With adult children, the financial considerations may revolve around inheritance. Your children may worry that their inheritance could be in jeopardy, especially if your partner is much younger than you. An estate planning attorney can help you create an estate plan that protects your children and also provides for your spouse.
Dealing with debt
Before you consider a stroll down the aisle, get a thorough sense of what you’re getting yourself into. Plan a financial meeting with your partner to lay out all your assets, your savings, and your liabilities. Review credit reports and scores, as well.
Even if you don’t want to be on the hook for your partner’s debt, it will still be an issue for your life as a couple. Therefore, it’s best to make a plan for debt management together.
The good news is that spouses are not responsible for the debts that each brings to the marriage. However, in community property states, of which there are nine, spouses must share any debt accumulated during the marriage. A prenup can keep your partner’s debt separate.
In sickness and hopefully in health
The high costs of health care—now estimated at an average of $11,000 a year for people 65 and older—is one reason why older couples choose to remain unmarried. Married couples are responsible for each other’s medical bills. If one of you needs to go to a nursing home, the cost could easily wipe out your savings given the average yearly tab of $100,000.
If you plan to apply for Medicaid as a married person to cover the cost of your long-term care, bear in mind that you and your spouse cannot have more than $126,420 of combined “countable assets.” If, on the other hand, you applied as a single person, you would not be subject to this “marriage” limit. For example, you, as the Medicaid applicant, could show meager income and assets (under the Medicaid limits), and your partner could have, say, a million in the bank, and you would most likely qualify for Medicaid coverage. Medicaid eligibility rules are complex, so it’s important to do your homework and consult with a specialist, especially if you are contemplating marriage.
A Social Security blanket
When you’re at or near retirement, Social Security can play a big role in your finances. Make sure you’re optimizing this government benefit. Since Social Security can be extremely complicated, it’s best to consult with a specialist to get personalized advice for your particular situation. To help prepare you, here are a few things to keep in mind.
If you’re getting Social Security based on the earnings record of a former spouse, pay special attention to this next part. Divorced spouses can collect benefits based on their ex-spouse’s record, even if the ex has remarried and even if the ex’s new spouse is collecting Social Security on the same record. You must be at least 62 and your ex is entitled to receive benefits. And if you are the ex-spouse of someone who has died, you can still collect survivor benefits if you were married at least 10 years.

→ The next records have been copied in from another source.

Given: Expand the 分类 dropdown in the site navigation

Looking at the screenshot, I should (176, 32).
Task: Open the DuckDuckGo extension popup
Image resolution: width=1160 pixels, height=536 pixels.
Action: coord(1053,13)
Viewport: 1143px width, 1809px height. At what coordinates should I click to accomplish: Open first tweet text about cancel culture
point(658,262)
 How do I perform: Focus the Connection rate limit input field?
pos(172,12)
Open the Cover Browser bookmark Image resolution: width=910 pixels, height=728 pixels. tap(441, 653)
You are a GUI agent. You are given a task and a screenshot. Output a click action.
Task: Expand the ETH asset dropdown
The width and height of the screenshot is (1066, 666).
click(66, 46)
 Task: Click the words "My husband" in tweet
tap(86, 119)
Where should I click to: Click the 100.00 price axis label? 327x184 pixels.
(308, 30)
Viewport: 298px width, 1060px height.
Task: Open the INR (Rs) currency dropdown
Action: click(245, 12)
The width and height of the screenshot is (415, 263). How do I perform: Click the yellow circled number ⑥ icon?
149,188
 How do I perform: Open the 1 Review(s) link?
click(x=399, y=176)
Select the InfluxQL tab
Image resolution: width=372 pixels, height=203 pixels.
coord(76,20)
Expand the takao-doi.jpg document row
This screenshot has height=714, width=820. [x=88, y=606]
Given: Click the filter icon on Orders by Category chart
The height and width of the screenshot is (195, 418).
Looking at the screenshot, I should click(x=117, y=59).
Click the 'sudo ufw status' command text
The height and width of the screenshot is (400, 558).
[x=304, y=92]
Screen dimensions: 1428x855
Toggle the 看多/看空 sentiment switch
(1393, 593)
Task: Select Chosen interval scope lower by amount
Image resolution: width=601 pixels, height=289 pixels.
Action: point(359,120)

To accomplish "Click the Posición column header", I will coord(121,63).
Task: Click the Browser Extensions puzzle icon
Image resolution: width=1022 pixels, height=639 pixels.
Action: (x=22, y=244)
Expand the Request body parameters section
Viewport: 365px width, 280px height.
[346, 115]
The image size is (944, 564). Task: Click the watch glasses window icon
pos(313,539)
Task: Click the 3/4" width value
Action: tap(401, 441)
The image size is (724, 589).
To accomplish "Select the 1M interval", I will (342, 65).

But when you remarry, you lose the ability to claim Social Security on your former spouse’s record unless your current marriage ends, whether by death or divorce.
On the other hand, if you’re a widow or widower or surviving divorced spouse and you remarry after age 60, then you are still entitled to benefits based on your former spouse’s earnings record.
Love, sweet love
As you can see, there’s a lot to consider when it comes to pairing up later in life. Dealing with as many issues as you can upfront will go a long way in helping you enjoy your relationship without worrying whether you’ve protected yourself and your beloved.